A rare example of a historic home owned by middle-class African Americans in the pre-Civil Rights era will reopen to the public in Columbia this weekend after two years of refurbishment.
The Mann-Simons Site was the home of free blacks and their descendants starting two decades before the Civil War and continuing until the city of Columbia acquired the property in 1970. It has been open to the public as a museum since 1978, but closed in 2014 for an extensive rehabilitation and conversion. It will reopen Saturday as part of the city’s annual Jubilee Festival of Black History & Culture.

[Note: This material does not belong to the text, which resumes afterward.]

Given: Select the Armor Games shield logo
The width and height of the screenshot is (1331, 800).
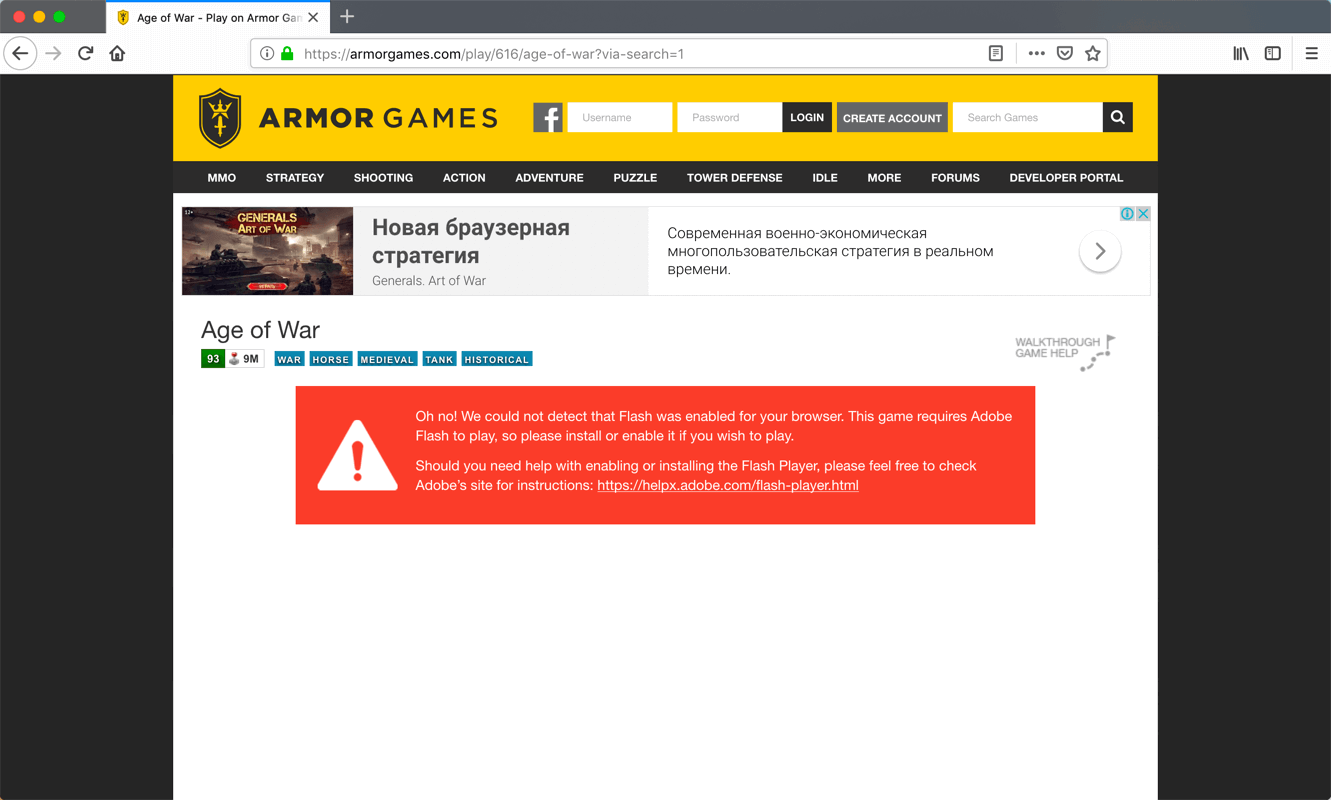Looking at the screenshot, I should pos(219,116).
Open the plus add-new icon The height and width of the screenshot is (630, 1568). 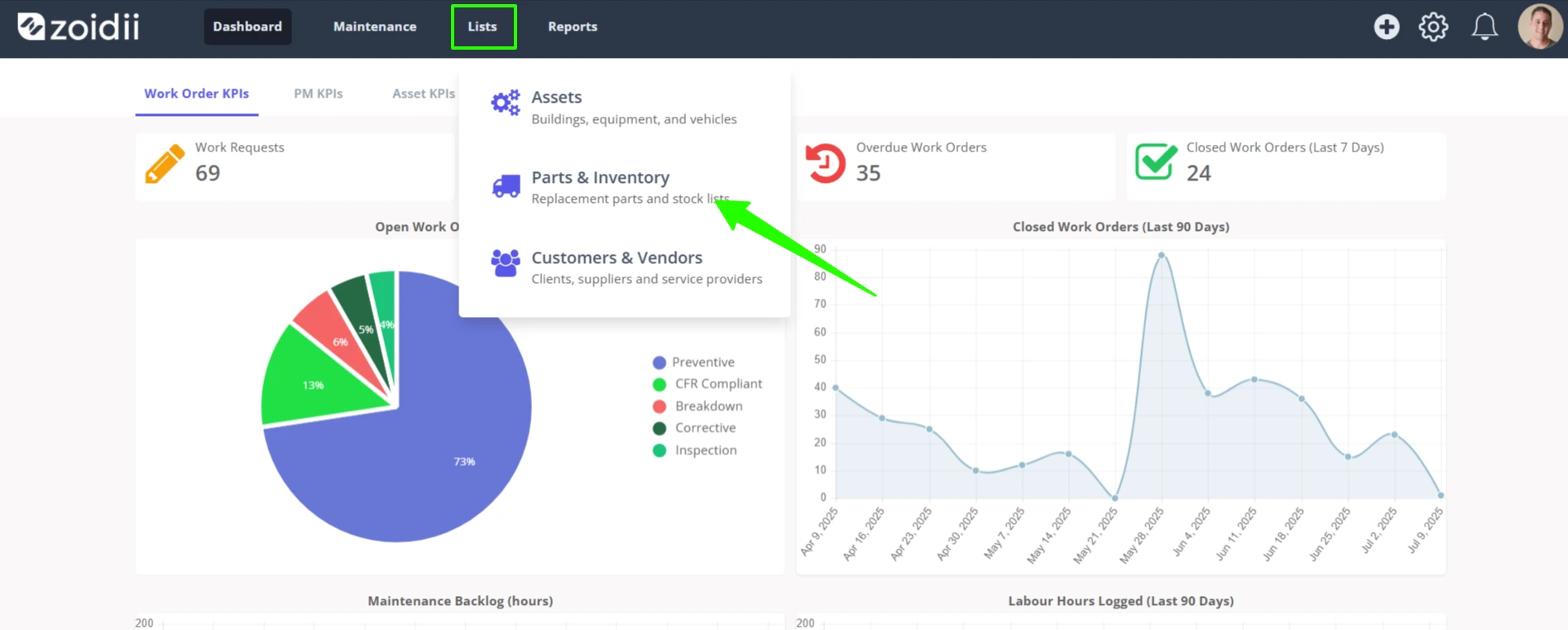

Historic Columbia director Robin Waites said the new home has interactive exhibits and artifacts found in a recent archaeological dig at the site. “This used to be set up as a traditional historic house museum with period room settings in each space,” she told South Carolina Radio Network. “We’ve really flipped that around, so it’s really more of a 21st century museum.” In addition to new exhibits inside, outside the home are new “ghost structures,” or white frames erected to show where other buildings sat on the property.
The museum offered a special early peek on Thursday to Columbia Mayor Steve Benjamin and other guests. The site at the corner of Richland and Marion streets in downtown Columbia will open to the general public again as part of the 38th Annual Jubilee: Festival of Black History & Culture. The event is hosted each year by Historic Columbia and is a celebration of the city’s black history and culture.

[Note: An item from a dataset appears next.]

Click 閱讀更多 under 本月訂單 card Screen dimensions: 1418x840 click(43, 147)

Formers slave Ben DeLane and his wife Celia Mann moved to the site around 1843. Their family steadily rose to prominence among Columbia’s African-American business community in the next five decades, starting several successful ventures like a lunch counter and grocery store. They also eventually acquired neighboring properties and built other residences there that were rented out to immigrant tenants. The present home at the site dates back to at least 1883, but was likely built earlier than that.
Mayor Benjamin said the family represented an entrepreneurial spirit that defines the “American Dream” — and even the city itself — at a time when government policies and racism placed African-Americans at a disadvantage. “They would live out their own very unique interpretation of the American Dream through challenges of slavery and racism, Jim Crow, through hardship adversity their family fought to maintain ownership of this home. What they left behind is more, however, than just a house. It’s a legacy.”
Among those in attendance Thursday was Cleveland Smith, a fifth-generation descendant who now works as an administrator in Richland County schools. “We want this site to be a center for learning,” he said. “As an educator, I know how important it is to have field studies. Students can come here and learn about the history of Columbia, as well as the part an African-American family has played in the city of Columbia.”